We have an example of this in Titus.  Paul had left Titus in Crete and had given him instructions—first to amend what is lacking (perhaps because they had deviated from Paul’s teaching) and then constitute elders city by city (1:5).  Paul wanted a purity of doctrine and evangel proclaimed clearly.  In order for this to be done, the establishing of saints was necessary and then people who were faithful had to be selected in order to perpetuate the teaching within the ecclesia.

Similar instructions were given to Timothy.  Paul writes, “You, then, child of mine, be invigorated by the grace which is in Christ Jesus.  And what things you hear from me through many witnesses, these commit to faithful men, who shall be competent to teach others also” (2Tim. 2:1-2).

So Timothy was to entrust others of what he heard from the Apostle Paul.  Paul wanted individuals to be raised up who would be faithful and would be competent to teach others.  In this way the message and teaching would be sustained.  He knew he wasn’t always going to be there for these ecclesias.  Therefore it was critical that others would be able to carry on the work that God had begun with him.  This was on Paul’s mind when he told the elders of the ecclesia at Ephesus, “Now I am aware that, after I am out of reach, burdensome wolves will be entering among you, not sparing the flocklet.  And from among yourselves will arise men, speaking perverse things to pull away disciples after themselves.  Wherefore watch, remembering that for three years, night and day, I cease not admonishing each one with tears.  And now I am committing you to God and to the word of His grace, which is able to edify and give the enjoyment of an allotment among all who have been hallowed” (Acts 20:29-32).

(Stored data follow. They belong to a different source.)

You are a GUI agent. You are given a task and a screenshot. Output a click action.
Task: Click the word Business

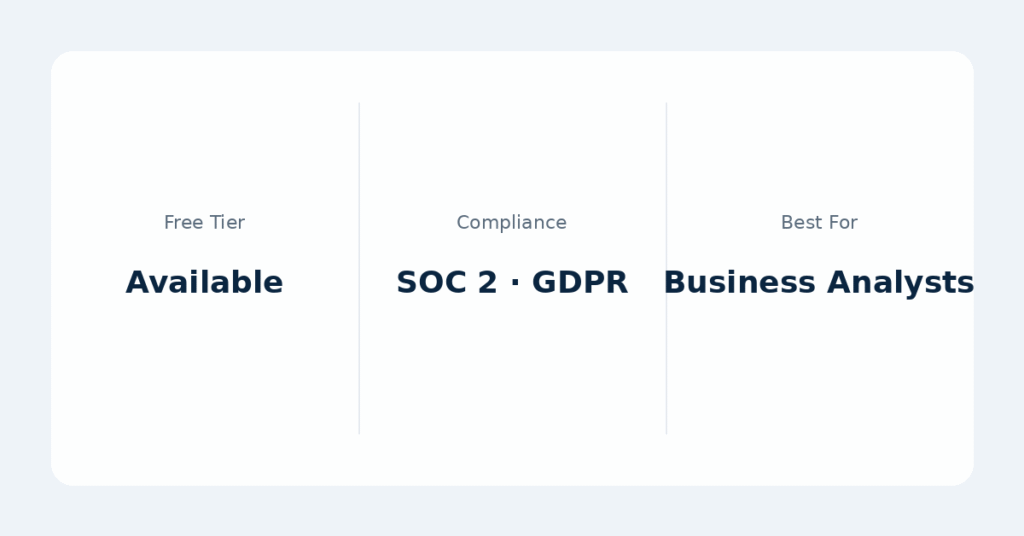(x=736, y=283)
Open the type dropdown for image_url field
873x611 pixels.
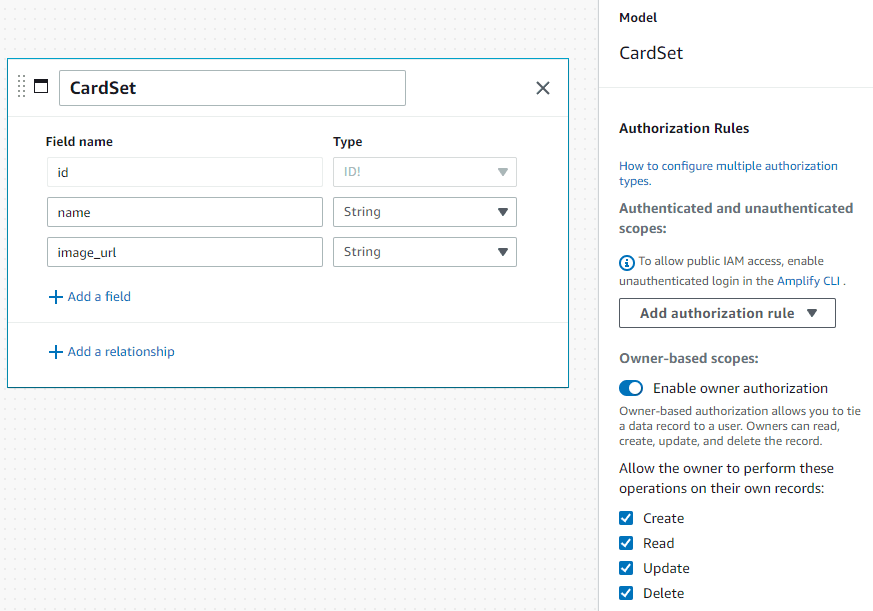(424, 252)
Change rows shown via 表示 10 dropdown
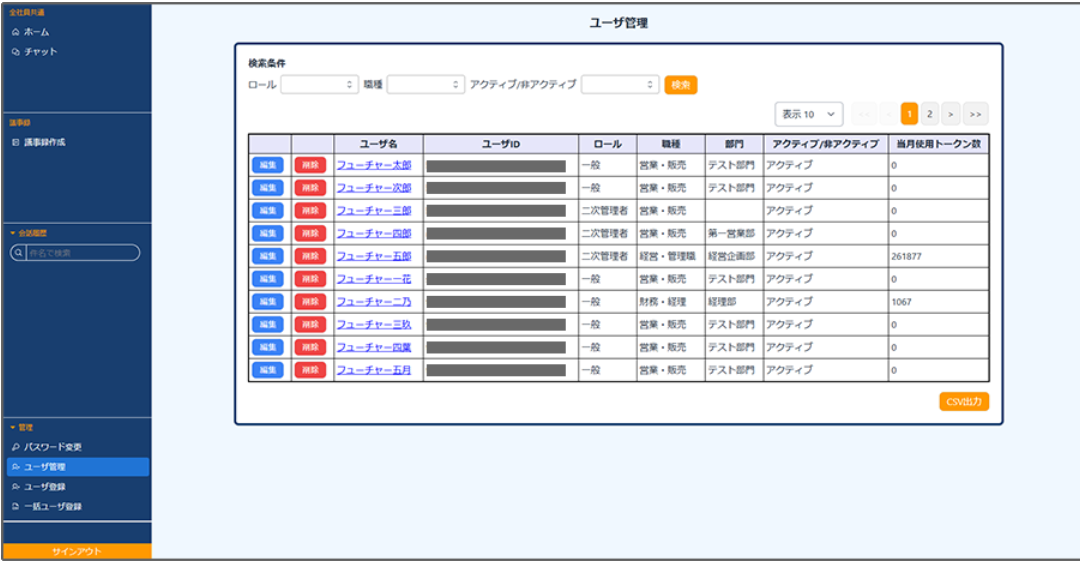This screenshot has height=561, width=1080. click(x=808, y=114)
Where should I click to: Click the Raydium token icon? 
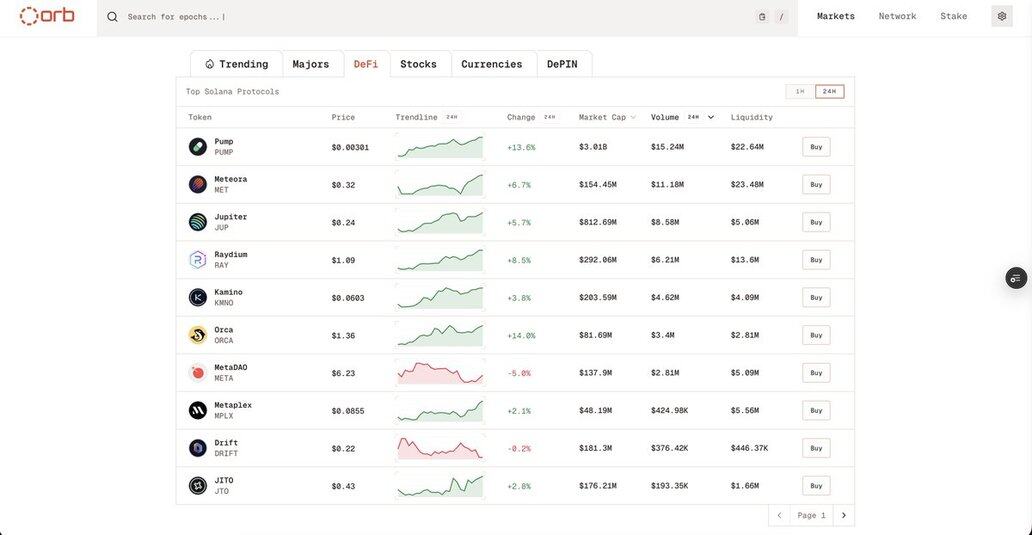pos(198,260)
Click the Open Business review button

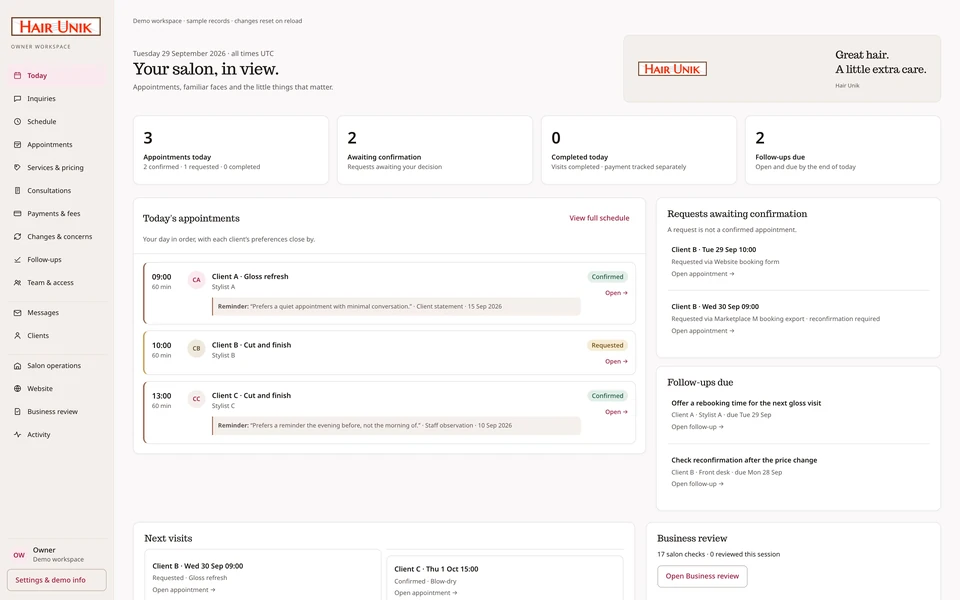pyautogui.click(x=702, y=576)
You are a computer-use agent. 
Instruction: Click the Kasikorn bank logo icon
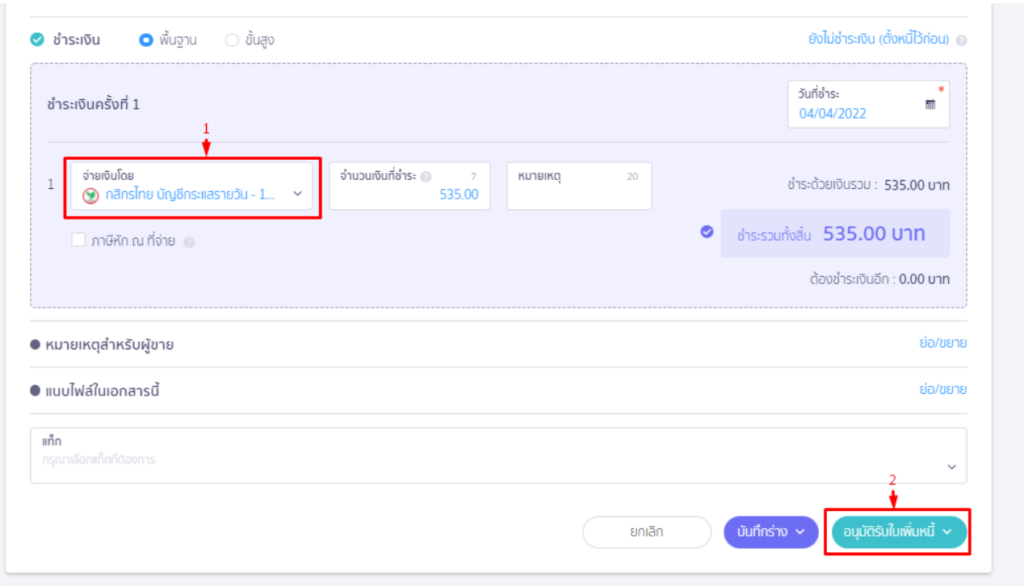click(x=91, y=195)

If the establishing of souls and faithful men and women competent to teach others were important in Paul’s day, how much more are these things necessary today?  We are told to put on the panoply of God, to enable us to stand up to the stratagems of the Adversary, for it is not ours to wrestle with blood and flesh, but with the sovereignties, with the authorities, with the world-mights of this darkness, with the spiritual forces of wickedness among the celestials” (Eph. 6:11-12).  “The enemy comes against us hard and the local ecclesia is the first line of defense against such attacks.  As believers come together, things lacking in their lives can be set in order and they learn how to live in the status of who God made them” (Bill Petri).  It is in the local ecclesia where we have the establishing of our souls taking place and we are being exhorted and encouraged.  As individual members of the ecclesia/the Body of Christ, as we have occasion, we work for the good of all, yet specially for the family of the faith (Gal. 6:10), in order that we may be adjusted for the work of dispensing, for the up-building of the Body of Christ, unto the end that we should all attain to the unity of the faith and of the realization of the son of God, to a mature man…(Eph. 4:12-13).

This is the work of the local ecclesia.  As unbelievers hear and believe, they need to gather together with other saints (believers) where their souls should be in the process of being established, along with the entreaty to be remaining in the faith, and faithful men and women emerge who will be competent to teach others also.  In this manner, the evangel and “type of teaching” to which we were given over (Rom. 6:17), will continually be perpetuated until Christ comes for His ecclesia—His Body (1Thess. 4:13-18).